Katıldığı bir programda seçmenlere seslenen Serdar Türker, Kırklareli'de CHP'nin yaptığı ön seçim anketlerinde açık ara birinci çıkmasına rağmen aday gösterilmediğini belirterek, "Kırklareli Belediye Başkan aday adayıydım. Ve yapılan bütün anketlerde birinci çıktım. Bunu CHP Genel Merkezi de milletvekilleri de biliyor. Fakat ısrarla memnuniyet anketlerinden yüzde 16,5 gibi o kadar düşük bir oy oranı alan Kırklareli belediye başkanı, ısrarla Ankara'daki baskılarla ön seçime sokuldu. Ön seçimde de, bütün Kırklareli halkı bilir. Belediyede çalışan 500'e yakın CHP üyesi kardeşimiz işleriyle, aşlarıyla, evlatlarıyla tehdit edildiler.
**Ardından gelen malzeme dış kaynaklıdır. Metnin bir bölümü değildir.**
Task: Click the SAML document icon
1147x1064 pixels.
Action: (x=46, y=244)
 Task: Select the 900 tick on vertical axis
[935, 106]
Ve böylesine adil olmayan bir ön seçime girildi. Ön seçimde de rekor denecek oy aldım " ifadelerini kulandı.
Bağımsız aday olduğunu ilan ettikten sonra CHP Genel Başkanı Özgür Özel'in kendisini 3 kez arayarak adaylıktan çekilmesini istediğini söyleyen Türker, "Ben de hiçbir zaman adaylıktan çekilmeyeceğimi ve benim arkamda çok değerli Kırklareli halkı olduğunu ısrarla ifade ettim" dedi.
Türker, daha sonra İBB Başkanı Ekrem İmamoğlu aracılığıyla Büyükçekmece Belediye Başkanı Hasan Akgün'ün kendisini aradığını anlattı:
"Akgün, Ekrem başkanım bir akşam yemeğinde sizinle görüşmek istiyor, dedi. Ben bunu da kabul etmedim. Ben bir yola çıktım. Değerli ekip arkadaşlarımı ve Kırklareli halkını yarı yolda bırakmayacağımı ifade ettim."
Kendisine İBB'de bir daire başkanlığı, çok iyi bir maaş, makam aracı ve şoför teklif edildiğini söyleyen Türker, şöyle devam etti: "Özgür Özel, bunun yanı sıra önümüzdeki yerel seçimde de istediğim yerden belediye başkan adayı yapma ya da milletvekili yapma sözü verdi. Ancak ben hiçbir zaman verdiğim sözlerden geri dönmedim. Hem banka müdürü olduğum dönemde hem 10 yıldır Kaynarca Belediye Başkanlığı yaptığım dönemde geri adım atmadım. Halkın iradesine karşılık siyaset yapılmaz."